**PROMPT**
Can you rewrite the records as a Markdown table with columns Row and Line, starting at the line that contains "Where should I click to: Share" and ending at the line that contains "Action: (x=485, y=247)"? Give each non-blank line its own numbered row, and cover only that span.

___ SOURCE RECORDS ___

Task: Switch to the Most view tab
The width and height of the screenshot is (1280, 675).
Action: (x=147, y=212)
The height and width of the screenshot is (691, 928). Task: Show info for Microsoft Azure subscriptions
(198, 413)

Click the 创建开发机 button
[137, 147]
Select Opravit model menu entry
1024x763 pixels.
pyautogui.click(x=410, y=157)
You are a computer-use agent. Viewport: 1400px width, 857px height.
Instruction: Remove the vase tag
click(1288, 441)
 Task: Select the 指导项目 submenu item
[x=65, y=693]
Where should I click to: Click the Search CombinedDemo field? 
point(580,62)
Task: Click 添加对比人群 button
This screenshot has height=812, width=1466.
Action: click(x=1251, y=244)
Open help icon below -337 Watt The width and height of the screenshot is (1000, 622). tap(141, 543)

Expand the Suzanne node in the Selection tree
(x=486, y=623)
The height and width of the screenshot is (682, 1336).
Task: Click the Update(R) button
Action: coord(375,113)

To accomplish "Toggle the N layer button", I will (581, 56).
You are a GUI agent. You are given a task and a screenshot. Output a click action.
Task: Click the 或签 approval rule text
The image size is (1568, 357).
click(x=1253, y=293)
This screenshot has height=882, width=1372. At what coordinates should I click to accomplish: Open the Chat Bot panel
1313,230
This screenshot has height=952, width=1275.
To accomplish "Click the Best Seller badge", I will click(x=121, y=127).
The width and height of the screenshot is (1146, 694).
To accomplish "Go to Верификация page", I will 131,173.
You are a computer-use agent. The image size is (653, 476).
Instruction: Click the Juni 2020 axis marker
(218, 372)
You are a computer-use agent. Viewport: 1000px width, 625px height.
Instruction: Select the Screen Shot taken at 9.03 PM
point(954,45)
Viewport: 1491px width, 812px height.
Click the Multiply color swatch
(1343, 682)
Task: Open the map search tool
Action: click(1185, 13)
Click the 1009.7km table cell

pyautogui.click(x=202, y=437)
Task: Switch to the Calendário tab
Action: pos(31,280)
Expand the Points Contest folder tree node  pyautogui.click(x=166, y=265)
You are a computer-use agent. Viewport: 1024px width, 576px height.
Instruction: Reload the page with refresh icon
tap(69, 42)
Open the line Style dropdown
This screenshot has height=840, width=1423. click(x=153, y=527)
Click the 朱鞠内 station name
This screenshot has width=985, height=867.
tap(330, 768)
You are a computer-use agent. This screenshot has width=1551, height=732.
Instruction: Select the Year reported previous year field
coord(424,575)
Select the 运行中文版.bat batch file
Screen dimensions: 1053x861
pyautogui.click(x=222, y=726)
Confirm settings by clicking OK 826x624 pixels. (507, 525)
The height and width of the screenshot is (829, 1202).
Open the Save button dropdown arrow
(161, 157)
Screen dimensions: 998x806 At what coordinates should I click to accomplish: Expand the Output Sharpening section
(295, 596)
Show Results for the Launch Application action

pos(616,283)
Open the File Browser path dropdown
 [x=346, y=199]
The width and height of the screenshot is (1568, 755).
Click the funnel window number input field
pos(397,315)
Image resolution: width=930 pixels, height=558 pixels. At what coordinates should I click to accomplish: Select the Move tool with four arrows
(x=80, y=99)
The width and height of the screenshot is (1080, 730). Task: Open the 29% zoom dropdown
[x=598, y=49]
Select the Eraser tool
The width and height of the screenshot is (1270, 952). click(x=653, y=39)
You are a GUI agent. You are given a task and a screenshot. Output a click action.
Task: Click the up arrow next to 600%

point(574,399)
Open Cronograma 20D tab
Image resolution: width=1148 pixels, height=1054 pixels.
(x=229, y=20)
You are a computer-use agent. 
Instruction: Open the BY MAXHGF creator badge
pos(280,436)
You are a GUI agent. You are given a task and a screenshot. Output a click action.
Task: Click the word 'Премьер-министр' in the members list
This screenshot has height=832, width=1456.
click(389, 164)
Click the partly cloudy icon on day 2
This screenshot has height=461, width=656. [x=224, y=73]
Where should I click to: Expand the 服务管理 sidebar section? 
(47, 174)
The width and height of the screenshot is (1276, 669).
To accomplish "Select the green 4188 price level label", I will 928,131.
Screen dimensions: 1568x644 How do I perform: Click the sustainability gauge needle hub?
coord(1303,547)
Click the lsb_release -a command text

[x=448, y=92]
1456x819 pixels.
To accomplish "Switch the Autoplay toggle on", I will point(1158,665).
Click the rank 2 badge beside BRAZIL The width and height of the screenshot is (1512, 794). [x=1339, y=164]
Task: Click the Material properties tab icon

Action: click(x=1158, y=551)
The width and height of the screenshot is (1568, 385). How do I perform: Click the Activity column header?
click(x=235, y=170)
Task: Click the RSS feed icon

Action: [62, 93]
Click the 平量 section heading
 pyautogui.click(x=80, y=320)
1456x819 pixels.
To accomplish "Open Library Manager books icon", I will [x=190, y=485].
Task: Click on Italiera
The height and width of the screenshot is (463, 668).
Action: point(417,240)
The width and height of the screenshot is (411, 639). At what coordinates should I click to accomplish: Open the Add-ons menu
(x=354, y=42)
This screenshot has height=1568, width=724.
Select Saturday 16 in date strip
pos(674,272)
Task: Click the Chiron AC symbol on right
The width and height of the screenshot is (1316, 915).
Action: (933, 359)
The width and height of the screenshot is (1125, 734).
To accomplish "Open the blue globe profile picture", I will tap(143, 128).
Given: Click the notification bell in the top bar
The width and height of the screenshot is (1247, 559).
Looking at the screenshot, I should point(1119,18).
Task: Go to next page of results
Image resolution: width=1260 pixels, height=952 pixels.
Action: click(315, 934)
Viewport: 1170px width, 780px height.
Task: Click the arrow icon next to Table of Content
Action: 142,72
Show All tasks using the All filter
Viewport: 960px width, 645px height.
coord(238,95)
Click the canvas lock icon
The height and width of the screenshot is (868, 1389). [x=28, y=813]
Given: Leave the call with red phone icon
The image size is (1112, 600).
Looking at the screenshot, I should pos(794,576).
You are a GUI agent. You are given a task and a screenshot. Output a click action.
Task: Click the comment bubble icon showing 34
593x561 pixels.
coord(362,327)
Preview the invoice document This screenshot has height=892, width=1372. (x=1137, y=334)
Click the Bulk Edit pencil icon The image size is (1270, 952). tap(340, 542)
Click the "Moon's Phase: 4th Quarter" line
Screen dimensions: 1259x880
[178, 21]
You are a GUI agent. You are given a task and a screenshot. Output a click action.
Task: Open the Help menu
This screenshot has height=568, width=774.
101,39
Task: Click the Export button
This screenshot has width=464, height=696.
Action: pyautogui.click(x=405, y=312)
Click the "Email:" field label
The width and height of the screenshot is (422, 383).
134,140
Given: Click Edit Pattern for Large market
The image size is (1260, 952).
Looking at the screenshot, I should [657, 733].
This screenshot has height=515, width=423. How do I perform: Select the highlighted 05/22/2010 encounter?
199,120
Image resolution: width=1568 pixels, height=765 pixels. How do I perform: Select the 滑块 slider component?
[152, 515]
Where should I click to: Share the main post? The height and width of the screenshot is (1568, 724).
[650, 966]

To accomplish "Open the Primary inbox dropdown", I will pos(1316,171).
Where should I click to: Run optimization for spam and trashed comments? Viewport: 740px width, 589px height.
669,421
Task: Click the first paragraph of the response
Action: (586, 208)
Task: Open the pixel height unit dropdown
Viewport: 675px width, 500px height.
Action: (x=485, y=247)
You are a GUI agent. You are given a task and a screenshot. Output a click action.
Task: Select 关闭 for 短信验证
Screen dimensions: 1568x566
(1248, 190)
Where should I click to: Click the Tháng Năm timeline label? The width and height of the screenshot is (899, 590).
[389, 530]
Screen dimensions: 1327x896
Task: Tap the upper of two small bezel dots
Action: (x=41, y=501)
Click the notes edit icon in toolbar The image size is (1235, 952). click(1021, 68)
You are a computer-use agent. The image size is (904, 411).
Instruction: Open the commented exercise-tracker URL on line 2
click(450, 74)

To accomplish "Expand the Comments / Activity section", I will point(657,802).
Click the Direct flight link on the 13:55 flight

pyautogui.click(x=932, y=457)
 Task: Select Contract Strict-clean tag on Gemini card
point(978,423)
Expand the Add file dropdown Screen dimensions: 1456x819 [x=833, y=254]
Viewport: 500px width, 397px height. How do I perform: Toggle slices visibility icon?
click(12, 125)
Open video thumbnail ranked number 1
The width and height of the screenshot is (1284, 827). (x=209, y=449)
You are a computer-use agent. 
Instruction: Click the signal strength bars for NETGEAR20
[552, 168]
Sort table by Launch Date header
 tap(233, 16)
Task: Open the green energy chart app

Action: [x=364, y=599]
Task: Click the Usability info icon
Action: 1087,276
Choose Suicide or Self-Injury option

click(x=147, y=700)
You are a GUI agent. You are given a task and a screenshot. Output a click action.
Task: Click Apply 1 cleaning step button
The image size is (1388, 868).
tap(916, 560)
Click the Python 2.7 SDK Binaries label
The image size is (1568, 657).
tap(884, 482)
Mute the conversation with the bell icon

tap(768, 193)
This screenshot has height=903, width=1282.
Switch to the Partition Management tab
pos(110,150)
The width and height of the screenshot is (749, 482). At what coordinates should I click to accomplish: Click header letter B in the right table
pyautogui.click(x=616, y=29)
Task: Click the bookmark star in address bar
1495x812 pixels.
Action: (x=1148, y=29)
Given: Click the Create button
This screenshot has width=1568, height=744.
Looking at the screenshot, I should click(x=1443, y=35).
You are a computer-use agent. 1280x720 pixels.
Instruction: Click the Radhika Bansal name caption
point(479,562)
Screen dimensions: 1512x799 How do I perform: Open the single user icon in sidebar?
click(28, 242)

___

**SOLUTION BELOW**
| Row | Line |
|---|---|
| 1 | Where should I click to: Share the main post? The height and width of the screenshot is (1568, 724). |
| 2 | [650, 966] |
| 3 | To accomplish "Open the Primary inbox dropdown", I will pos(1316,171). |
| 4 | Where should I click to: Run optimization for spam and trashed comments? Viewport: 740px width, 589px height. |
| 5 | 669,421 |
| 6 | Task: Click the first paragraph of the response |
| 7 | Action: (586, 208) |
| 8 | Task: Open the pixel height unit dropdown |
| 9 | Viewport: 675px width, 500px height. |
| 10 | Action: (x=485, y=247) |